# Movistar -why am I not receiving international sms messages??



## Zimtony (Jun 28, 2008)

Hi all, 

A bit of a puzzler from me. I have suspected for a while that I am not receiving some international sms messages on my Movistar number. I have had the same number for around 8 years and recently (around the last 3 months) I have had friends abroad, especially South Africa, email me asking why I have not responded to an sms message that they had sent. I have sent out 12 test text messages to different friends in South Africa and 3 to the UK, asking them to reply. They have ALL received my message (the arrangment was to email me confirmation) and replied immediately, but I have only received 2 replies - both from the UK. This was last week. I asked at the Movistar shop if they knew of any problem - to be honest I may as well have asked my Golden Retriever!!
Has anyone had a similar problem? I am absoutely foncused!!!
:confused2::confused2:


----------



## dunmovin (Dec 19, 2008)

Zimtony said:


> Hi all,
> 
> A bit of a puzzler from me. I have suspected for a while that I am not receiving some international sms messages on my Movistar number. I have had the same number for around 8 years and recently (around the last 3 months) I have had friends abroad, especially South Africa, email me asking why I have not responded to an sms message that they had sent. I have sent out 12 test text messages to different friends in South Africa and 3 to the UK, asking them to reply. They have ALL received my message (the arrangment was to email me confirmation) and replied immediately, but I have only received 2 replies - both from the UK. This was last week. I asked at the Movistar shop if they knew of any problem - to be honest I may as well have asked my Golden Retriever!!
> Has anyone had a similar problem? I am absoutely foncused!!!
> :confused2::confused2:


It's pointless asking at moviestar (or any other carrirer's shop for that matter) as they are nearly all franchise operations and the staff don't actually work for the carrier. The best thing to do is call moviestar's helpline and if your Spanish language is not good enough get a friend to amke the call.

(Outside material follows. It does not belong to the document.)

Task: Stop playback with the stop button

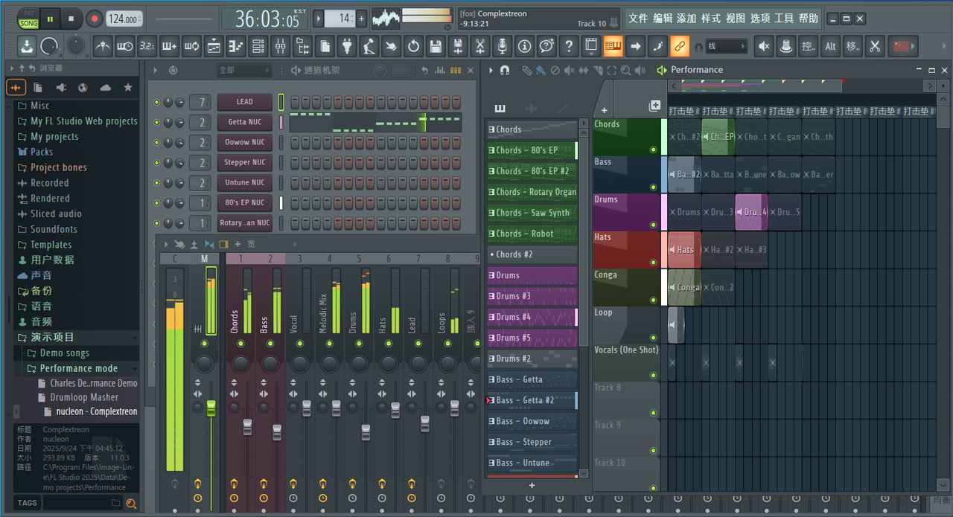Action: (71, 19)
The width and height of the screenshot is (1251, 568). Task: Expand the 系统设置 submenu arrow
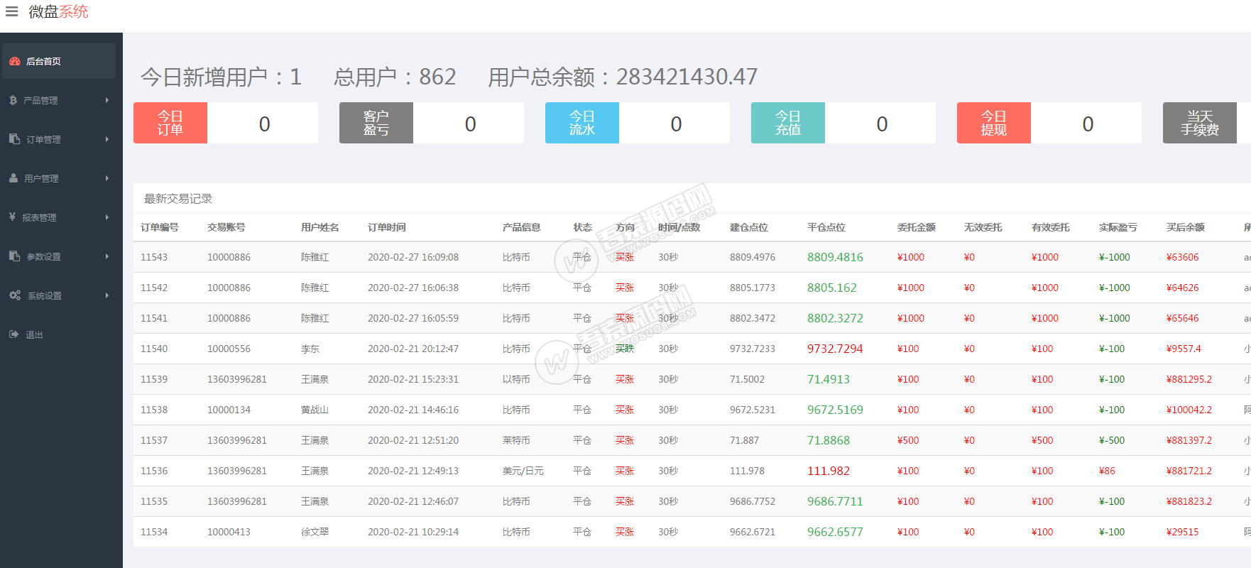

The franchise operation suits the carrier for obvious reasons...it distances them from the customer.


----------



## Zimtony (Jun 28, 2008)

dunmovin said:


> It's pointless asking at moviestar (or any other carrirer's shop for that matter) as they are nearly all franchise operations and the staff don't actually work for the carrier. The best thing to do is call moviestar's helpline and if your Spanish language is not good enough get a friend to amke the call.
> 
> The franchise operation suits the carrier for obvious reasons...it distances them from the customer.


Hi there,

My Spanish is fluent and actually at the shop, I got the girl to call the Movistar halpline, but they were totally non interested, surprise surprise!
I have narrowed it down over this weekend to call originating from Vodafone!


----------



## TheHendersons (Feb 22, 2011)

I know this probably isnt much help but we had the same problem last week - people where receiving our texts but we were not getting a reply. 

We are with Orange/Movistar


----------



## Joppa (Sep 7, 2009)

Zimtony said:


> Hi there,
> 
> My Spanish is fluent and actually at the shop, I got the girl to call the Movistar halpline, but they were totally non interested, surprise surprise!
> I have narrowed it down over this weekend to call originating from Vodafone!


International SMS can be unreliable. Non-arrival usually means an issue with whichever network is sending the text to Spain. If they can't deliver the text at first attempt, they sometimes don't bother any more or only resend once more. Others keep resending until it is delivered.


----------



## VFR (Dec 23, 2009)

This is a cost cutting initiative that Movistar are currently engaged in !

As their SMS charges are so outrageous as to be prohibitive , this initiative will teach you not to text on their network, hence saving you money


----------